What is being asked - Copy out all the entries exactly.

_ _ _ _ _ _ _

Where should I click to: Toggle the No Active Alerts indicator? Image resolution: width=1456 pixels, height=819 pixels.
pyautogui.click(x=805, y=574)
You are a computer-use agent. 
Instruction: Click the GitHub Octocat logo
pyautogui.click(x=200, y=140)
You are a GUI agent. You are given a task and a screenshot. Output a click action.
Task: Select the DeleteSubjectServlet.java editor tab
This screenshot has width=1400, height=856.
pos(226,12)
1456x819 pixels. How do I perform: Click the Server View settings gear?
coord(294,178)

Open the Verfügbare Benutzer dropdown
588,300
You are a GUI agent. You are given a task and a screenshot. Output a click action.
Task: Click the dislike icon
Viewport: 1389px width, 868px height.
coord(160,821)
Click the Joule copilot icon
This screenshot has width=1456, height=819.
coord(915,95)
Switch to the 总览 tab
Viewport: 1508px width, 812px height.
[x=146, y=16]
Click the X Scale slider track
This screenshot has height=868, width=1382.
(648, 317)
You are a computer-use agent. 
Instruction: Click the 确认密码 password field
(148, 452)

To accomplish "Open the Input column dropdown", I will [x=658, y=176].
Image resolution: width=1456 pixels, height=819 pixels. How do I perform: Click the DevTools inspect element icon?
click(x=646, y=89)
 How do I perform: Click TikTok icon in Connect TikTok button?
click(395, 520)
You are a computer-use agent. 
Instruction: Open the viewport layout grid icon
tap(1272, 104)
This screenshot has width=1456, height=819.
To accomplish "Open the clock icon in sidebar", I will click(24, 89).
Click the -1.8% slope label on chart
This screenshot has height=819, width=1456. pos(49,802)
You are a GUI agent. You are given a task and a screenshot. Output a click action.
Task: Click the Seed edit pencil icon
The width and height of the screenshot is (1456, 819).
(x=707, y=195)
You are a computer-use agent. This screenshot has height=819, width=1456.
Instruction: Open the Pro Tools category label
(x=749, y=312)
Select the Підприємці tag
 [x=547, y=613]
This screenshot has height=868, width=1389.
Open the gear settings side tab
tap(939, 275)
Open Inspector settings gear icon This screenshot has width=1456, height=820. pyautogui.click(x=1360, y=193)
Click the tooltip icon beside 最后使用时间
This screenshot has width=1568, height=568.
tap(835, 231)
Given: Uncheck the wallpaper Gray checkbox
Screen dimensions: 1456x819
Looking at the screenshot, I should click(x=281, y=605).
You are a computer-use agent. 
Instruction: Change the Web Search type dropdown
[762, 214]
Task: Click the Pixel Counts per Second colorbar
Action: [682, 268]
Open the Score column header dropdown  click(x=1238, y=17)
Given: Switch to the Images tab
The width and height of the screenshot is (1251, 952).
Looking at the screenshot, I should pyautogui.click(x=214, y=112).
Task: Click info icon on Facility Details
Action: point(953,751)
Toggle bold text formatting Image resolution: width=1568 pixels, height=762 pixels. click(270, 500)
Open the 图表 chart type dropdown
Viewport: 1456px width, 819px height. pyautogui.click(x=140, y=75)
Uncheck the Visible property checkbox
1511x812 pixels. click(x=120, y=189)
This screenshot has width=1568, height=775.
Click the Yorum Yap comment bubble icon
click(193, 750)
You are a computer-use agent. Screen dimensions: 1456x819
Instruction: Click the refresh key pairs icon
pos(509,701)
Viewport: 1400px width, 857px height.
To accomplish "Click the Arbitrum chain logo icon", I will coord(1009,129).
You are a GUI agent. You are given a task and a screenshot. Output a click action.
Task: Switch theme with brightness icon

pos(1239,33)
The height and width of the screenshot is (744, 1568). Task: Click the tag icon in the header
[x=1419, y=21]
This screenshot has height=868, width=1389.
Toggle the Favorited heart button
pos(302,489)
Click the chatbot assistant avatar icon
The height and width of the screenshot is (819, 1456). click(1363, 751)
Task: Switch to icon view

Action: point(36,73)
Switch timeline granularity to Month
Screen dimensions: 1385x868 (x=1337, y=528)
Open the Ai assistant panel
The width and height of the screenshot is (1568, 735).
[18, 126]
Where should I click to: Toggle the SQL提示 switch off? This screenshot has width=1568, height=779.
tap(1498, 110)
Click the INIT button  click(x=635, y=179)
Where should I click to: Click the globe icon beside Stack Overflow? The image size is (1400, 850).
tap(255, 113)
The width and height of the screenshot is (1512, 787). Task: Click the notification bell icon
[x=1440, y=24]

_ _ _ _ _ _ _

Written response -
Where should I click to: Toggle the No Active Alerts indicator? Image resolution: width=1456 pixels, height=819 pixels.
pyautogui.click(x=805, y=574)
You are a computer-use agent. 
Instruction: Click the GitHub Octocat logo
pyautogui.click(x=200, y=140)
You are a GUI agent. You are given a task and a screenshot. Output a click action.
Task: Select the DeleteSubjectServlet.java editor tab
This screenshot has width=1400, height=856.
pos(226,12)
1456x819 pixels. How do I perform: Click the Server View settings gear?
coord(294,178)

Open the Verfügbare Benutzer dropdown
588,300
You are a GUI agent. You are given a task and a screenshot. Output a click action.
Task: Click the dislike icon
Viewport: 1389px width, 868px height.
coord(160,821)
Click the Joule copilot icon
This screenshot has width=1456, height=819.
coord(915,95)
Switch to the 总览 tab
Viewport: 1508px width, 812px height.
[x=146, y=16]
Click the X Scale slider track
This screenshot has height=868, width=1382.
(648, 317)
You are a computer-use agent. 
Instruction: Click the 确认密码 password field
(148, 452)

To accomplish "Open the Input column dropdown", I will [x=658, y=176].
Image resolution: width=1456 pixels, height=819 pixels. How do I perform: Click the DevTools inspect element icon?
click(x=646, y=89)
 How do I perform: Click TikTok icon in Connect TikTok button?
click(395, 520)
You are a computer-use agent. 
Instruction: Open the viewport layout grid icon
tap(1272, 104)
This screenshot has width=1456, height=819.
To accomplish "Open the clock icon in sidebar", I will click(24, 89).
Click the -1.8% slope label on chart
This screenshot has height=819, width=1456. pos(49,802)
You are a GUI agent. You are given a task and a screenshot. Output a click action.
Task: Click the Seed edit pencil icon
The width and height of the screenshot is (1456, 819).
(x=707, y=195)
You are a computer-use agent. This screenshot has height=819, width=1456.
Instruction: Open the Pro Tools category label
(x=749, y=312)
Select the Підприємці tag
 [x=547, y=613]
This screenshot has height=868, width=1389.
Open the gear settings side tab
tap(939, 275)
Open Inspector settings gear icon This screenshot has width=1456, height=820. pyautogui.click(x=1360, y=193)
Click the tooltip icon beside 最后使用时间
This screenshot has width=1568, height=568.
tap(835, 231)
Given: Uncheck the wallpaper Gray checkbox
Screen dimensions: 1456x819
Looking at the screenshot, I should click(x=281, y=605).
You are a computer-use agent. 
Instruction: Change the Web Search type dropdown
[762, 214]
Task: Click the Pixel Counts per Second colorbar
Action: [682, 268]
Open the Score column header dropdown  click(x=1238, y=17)
Given: Switch to the Images tab
The width and height of the screenshot is (1251, 952).
Looking at the screenshot, I should pyautogui.click(x=214, y=112).
Task: Click info icon on Facility Details
Action: point(953,751)
Toggle bold text formatting Image resolution: width=1568 pixels, height=762 pixels. click(270, 500)
Open the 图表 chart type dropdown
Viewport: 1456px width, 819px height. pyautogui.click(x=140, y=75)
Uncheck the Visible property checkbox
1511x812 pixels. click(x=120, y=189)
This screenshot has width=1568, height=775.
Click the Yorum Yap comment bubble icon
click(193, 750)
You are a computer-use agent. Screen dimensions: 1456x819
Instruction: Click the refresh key pairs icon
pos(509,701)
Viewport: 1400px width, 857px height.
To accomplish "Click the Arbitrum chain logo icon", I will coord(1009,129).
You are a GUI agent. You are given a task and a screenshot. Output a click action.
Task: Switch theme with brightness icon

pos(1239,33)
The height and width of the screenshot is (744, 1568). Task: Click the tag icon in the header
[x=1419, y=21]
This screenshot has height=868, width=1389.
Toggle the Favorited heart button
pos(302,489)
Click the chatbot assistant avatar icon
The height and width of the screenshot is (819, 1456). click(1363, 751)
Task: Switch to icon view

Action: point(36,73)
Switch timeline granularity to Month
Screen dimensions: 1385x868 (x=1337, y=528)
Open the Ai assistant panel
The width and height of the screenshot is (1568, 735).
[18, 126]
Where should I click to: Toggle the SQL提示 switch off? This screenshot has width=1568, height=779.
tap(1498, 110)
Click the INIT button  click(x=635, y=179)
Where should I click to: Click the globe icon beside Stack Overflow? The image size is (1400, 850).
tap(255, 113)
The width and height of the screenshot is (1512, 787). Task: Click the notification bell icon
[x=1440, y=24]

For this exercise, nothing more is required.